• **ARBEITSANWEISUNG**
Aus welchem Grund wurde laut dem Textauszug der erste Termin für Angela Wehrmanns Transplantation abgesagt?

• **TEXTAUSZUG**
——————

Matt wie bei einer Grippe

Wie vor der Diagnose Blutkrebs wird Angela Wehrmanns Leben zunächst nicht sein, zumal die Transplantation keine vier Wochen zurückliegt. Sie fühle sich so matt, als habe sie eine Grippe, berichtet Angela Wehrmann. Nach der Transplantation habe sie zwei Wochen lang geschlafen oder gespuckt, bis vor Kurzem wurde sie über eine Sonde ernährt. Im Krankenzimmer war sie anfangs isoliert. Seit gut einer Woche darf Angela Wehrmann nach draußen, jedoch nur mit Mundschutz, Menschenmassen muss sie meiden. Jeder Infekt kann tödlich für sie enden, zu geschwächt ist ihr Körper noch. „Zuhause muss alles ganz steril und sauber sein“, sagt Angela Wehrmann. Vor ihrer Rückkehr haben Familie und Freunde deshalb die Wohnung penibel gereinigt und desinfiziert. Medikamente muss Wehrmann auch nehmen. Sie verhindern, dass der Körper die neuen Stammzellen abstößt.

Im sozialen Netzwerk Instagram dokumentiert Angela Wehrmann ihren Kampf gegen den Krebs.

Während diese durch ihren Körper geflossen sind, habe Angela Wehrmann Erleichterung gespürt. Ein erster Termin für die Transplantation war zunächst abgesagt worden, weil der Spender auf einmal nicht abrufbar war. Er war krank. Der zweite Anlauf klappte dann. „Ich wusste, dass in dem Augenblick mein Leben gerettet wird“, beschreibt die 32-jährige Lehrerin und Fitnesstrainerin jenen Moment.

Die Transplantation betrachtete sie gleichwohl als eine weitere Hürde im Kampf gegen den Krebs. Schließlich wusste zu diesem Zeitpunkt keiner, ob und wie ihr Körper darauf reagiert. Es zeigte sich: besser, als erwartet. „Die Transplantation schlug sehr schnell an. Bereits am elften Tag sind die neuen Zellen gewachsen. Ihre Zahl ist förmlich explodiert“, sagt Angela Wehrmann. Nicht nur deshalb ist die junge Frau für die Ärzte ein kleines Wunder. „Ich bin krebsfrei in die Transplantation gegangen, was unüblich ist“, sagt sie. Überhaupt sei der Krebs vergleichsweise rasch besiegt gewesen. Doch ohne Transplantation wäre die Krankheit mit einer Wahrscheinlichkeit von 95 Prozent wiedergekommen.

——————

• **EXTRAHIERTES MATERIAL**
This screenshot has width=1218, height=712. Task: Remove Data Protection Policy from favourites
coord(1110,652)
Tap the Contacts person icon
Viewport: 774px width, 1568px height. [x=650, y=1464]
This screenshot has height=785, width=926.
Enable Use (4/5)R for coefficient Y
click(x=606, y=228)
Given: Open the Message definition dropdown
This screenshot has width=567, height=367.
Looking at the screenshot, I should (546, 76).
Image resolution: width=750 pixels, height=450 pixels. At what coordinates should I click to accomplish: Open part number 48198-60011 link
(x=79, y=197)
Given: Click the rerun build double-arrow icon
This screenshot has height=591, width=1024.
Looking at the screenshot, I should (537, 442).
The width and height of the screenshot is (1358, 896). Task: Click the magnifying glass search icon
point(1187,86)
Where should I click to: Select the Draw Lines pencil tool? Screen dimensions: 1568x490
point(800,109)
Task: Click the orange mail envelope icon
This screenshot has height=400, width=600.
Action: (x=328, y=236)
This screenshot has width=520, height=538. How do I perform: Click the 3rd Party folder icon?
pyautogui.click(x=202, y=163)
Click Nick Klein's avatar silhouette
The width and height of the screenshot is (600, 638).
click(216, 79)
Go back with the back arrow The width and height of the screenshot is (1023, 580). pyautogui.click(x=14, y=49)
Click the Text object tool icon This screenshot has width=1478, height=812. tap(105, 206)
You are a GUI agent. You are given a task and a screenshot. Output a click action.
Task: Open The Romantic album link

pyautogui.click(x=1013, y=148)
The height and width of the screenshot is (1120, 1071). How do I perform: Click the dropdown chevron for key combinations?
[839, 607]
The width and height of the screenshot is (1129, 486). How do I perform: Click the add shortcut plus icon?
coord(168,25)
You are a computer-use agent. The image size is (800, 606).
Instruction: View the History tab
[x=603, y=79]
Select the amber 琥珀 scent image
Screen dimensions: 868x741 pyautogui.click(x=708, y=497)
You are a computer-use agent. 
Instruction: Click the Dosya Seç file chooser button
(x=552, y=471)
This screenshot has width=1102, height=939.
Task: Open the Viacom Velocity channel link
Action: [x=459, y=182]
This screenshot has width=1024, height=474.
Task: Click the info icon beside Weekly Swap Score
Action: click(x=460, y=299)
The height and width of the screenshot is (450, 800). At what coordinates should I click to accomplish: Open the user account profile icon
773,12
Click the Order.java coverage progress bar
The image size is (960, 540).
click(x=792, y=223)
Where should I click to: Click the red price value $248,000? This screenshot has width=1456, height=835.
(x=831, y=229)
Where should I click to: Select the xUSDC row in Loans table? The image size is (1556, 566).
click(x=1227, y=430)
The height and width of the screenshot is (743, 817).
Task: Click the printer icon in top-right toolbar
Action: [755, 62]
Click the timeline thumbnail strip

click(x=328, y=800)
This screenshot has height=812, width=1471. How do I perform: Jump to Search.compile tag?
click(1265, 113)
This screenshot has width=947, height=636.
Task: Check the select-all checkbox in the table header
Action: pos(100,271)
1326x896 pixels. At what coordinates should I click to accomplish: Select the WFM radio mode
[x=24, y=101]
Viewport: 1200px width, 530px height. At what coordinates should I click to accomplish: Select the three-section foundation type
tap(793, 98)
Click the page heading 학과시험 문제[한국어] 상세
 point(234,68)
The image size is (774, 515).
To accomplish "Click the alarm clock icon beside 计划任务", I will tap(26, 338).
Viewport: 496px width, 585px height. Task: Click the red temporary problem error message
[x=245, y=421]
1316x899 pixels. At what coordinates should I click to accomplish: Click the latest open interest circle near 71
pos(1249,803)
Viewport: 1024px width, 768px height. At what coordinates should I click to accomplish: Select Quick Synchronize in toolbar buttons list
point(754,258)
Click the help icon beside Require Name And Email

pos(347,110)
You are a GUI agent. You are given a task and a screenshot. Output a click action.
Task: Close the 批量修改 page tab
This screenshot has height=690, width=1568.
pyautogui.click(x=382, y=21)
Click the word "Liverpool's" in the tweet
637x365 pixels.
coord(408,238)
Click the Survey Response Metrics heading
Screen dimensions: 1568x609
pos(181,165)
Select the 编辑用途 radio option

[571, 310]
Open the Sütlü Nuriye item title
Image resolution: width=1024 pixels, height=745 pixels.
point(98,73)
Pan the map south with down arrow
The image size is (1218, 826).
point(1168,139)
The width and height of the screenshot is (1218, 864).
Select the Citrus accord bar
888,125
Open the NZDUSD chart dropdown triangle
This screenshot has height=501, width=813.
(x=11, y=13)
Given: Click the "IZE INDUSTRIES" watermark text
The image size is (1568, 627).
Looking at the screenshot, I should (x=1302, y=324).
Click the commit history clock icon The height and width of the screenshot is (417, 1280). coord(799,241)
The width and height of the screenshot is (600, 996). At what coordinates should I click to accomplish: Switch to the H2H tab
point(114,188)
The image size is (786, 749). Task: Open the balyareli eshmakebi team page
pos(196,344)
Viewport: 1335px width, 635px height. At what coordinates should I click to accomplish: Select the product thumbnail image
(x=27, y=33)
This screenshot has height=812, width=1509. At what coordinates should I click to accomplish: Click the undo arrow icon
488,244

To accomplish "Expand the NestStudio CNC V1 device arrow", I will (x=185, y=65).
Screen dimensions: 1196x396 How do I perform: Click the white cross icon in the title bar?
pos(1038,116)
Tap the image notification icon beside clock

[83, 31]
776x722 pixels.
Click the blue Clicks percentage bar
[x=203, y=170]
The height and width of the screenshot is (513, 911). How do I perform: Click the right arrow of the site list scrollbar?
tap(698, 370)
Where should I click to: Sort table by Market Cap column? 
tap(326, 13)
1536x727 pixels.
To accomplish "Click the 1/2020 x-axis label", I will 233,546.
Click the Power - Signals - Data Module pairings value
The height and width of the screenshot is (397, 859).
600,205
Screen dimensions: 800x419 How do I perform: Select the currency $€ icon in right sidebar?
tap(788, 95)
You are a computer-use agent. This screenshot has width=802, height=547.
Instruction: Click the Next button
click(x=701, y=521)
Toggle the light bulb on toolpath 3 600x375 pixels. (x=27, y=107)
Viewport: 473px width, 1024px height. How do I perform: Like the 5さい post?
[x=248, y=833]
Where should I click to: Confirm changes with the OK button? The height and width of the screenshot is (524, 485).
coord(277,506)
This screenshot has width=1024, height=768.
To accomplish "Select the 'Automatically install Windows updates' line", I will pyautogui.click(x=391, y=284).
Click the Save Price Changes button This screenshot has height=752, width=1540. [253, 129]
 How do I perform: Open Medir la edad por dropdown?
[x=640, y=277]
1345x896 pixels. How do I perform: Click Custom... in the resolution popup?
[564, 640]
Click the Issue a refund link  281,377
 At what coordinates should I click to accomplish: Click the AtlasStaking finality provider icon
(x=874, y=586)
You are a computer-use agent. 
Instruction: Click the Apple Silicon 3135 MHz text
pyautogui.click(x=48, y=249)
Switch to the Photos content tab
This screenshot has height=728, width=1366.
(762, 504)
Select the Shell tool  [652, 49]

——————

• **BEARBEITETE AUFGABE**
Der Spender war auf einmal nicht abrufbar, weil er krank war.